Año IV Buenos
Aires, 31 de mayo de 1966 Nº 179
CARTA AL LECTOR
Hacia 1934, un compositor argentino se atrevió a desafiar a sus colegas y a la crítica y al público de Buenos Aires, con obras dodecafónicas. Ese desafio formidable secuela del que Arnold Schoenberg lanzara sobre Europa en la segunda década del siglo— era algo más que una postura caprichosa o un irresponsable embate contra las normas y las tradiciones: era, en esencia, una toma de partido en favor de su tiempo, una honda convicción de artista.
A partir de entonces, la irritación, el escándalo, el desdén, marcaron el paso de Juan Carlos Paz por un medio cerradamente conservador, que se empeñó en aislarlo. Sólo en los últimos años el masivo reconocimiento internacional, europeo y norteamericano —que ya aplaudiera sus partituras y su labor de musicólogo desde casi el comienzo—, pareció abrirle las puertas de la comprensión en su propio país. La semana anterior, Paz retornaba de un nuevo espaldarazo, en Caracas, y Primera Plana decidía entregarle su portada. Es el segundo músico que la ocupa: el otro, curiosamente, fue Astor Piazzolla (Nº 133, 25/5/1965), aparente polo opuesto de Paz, aunque los unan lejanos parentescos de voluntad y persistencia.
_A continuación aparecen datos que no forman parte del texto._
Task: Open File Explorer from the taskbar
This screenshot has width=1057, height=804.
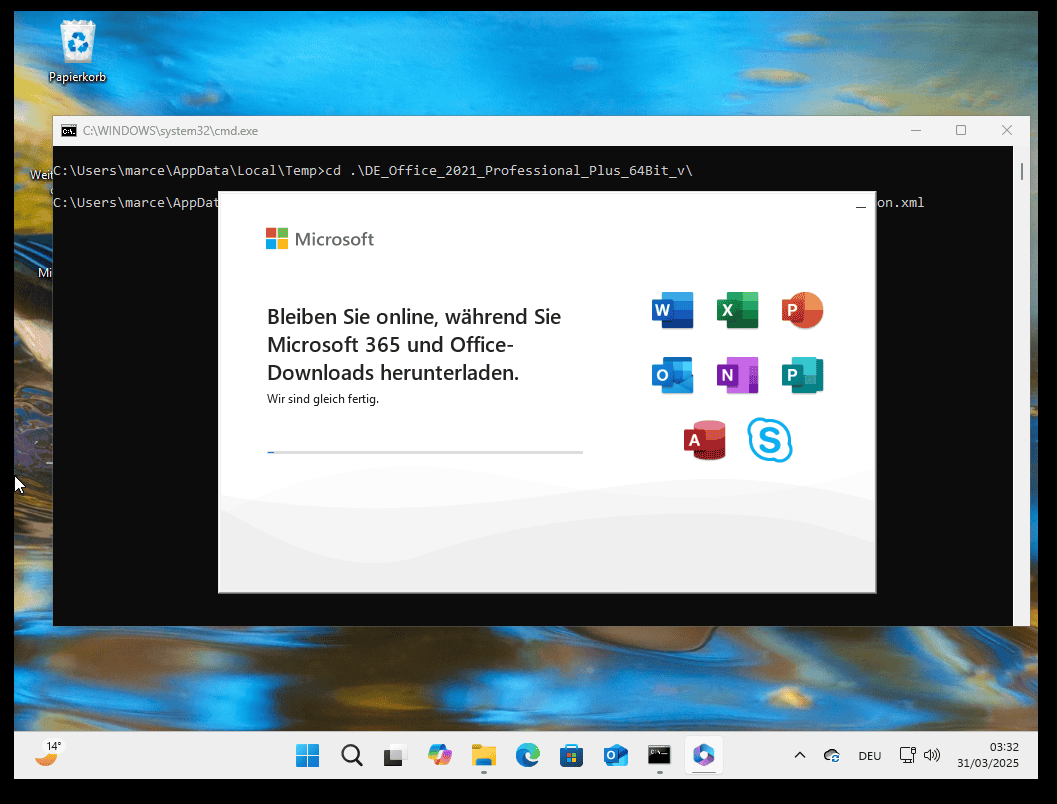Action: [483, 755]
Las circunstancias no han alterado nunca la cortés ironía con que Paz se obstinó siempre en seguir el camino que consideraba suyo, no el que le marcaban los demás. Por ese camino se ha convertido en el más grande compositor de la Argentina y —la paradoja siempre se repite— en el menos conocido y admirado. En estos días, él y Ernesto Schóó, de Primera Plana, lo desandaron para articular la nota central del presente número.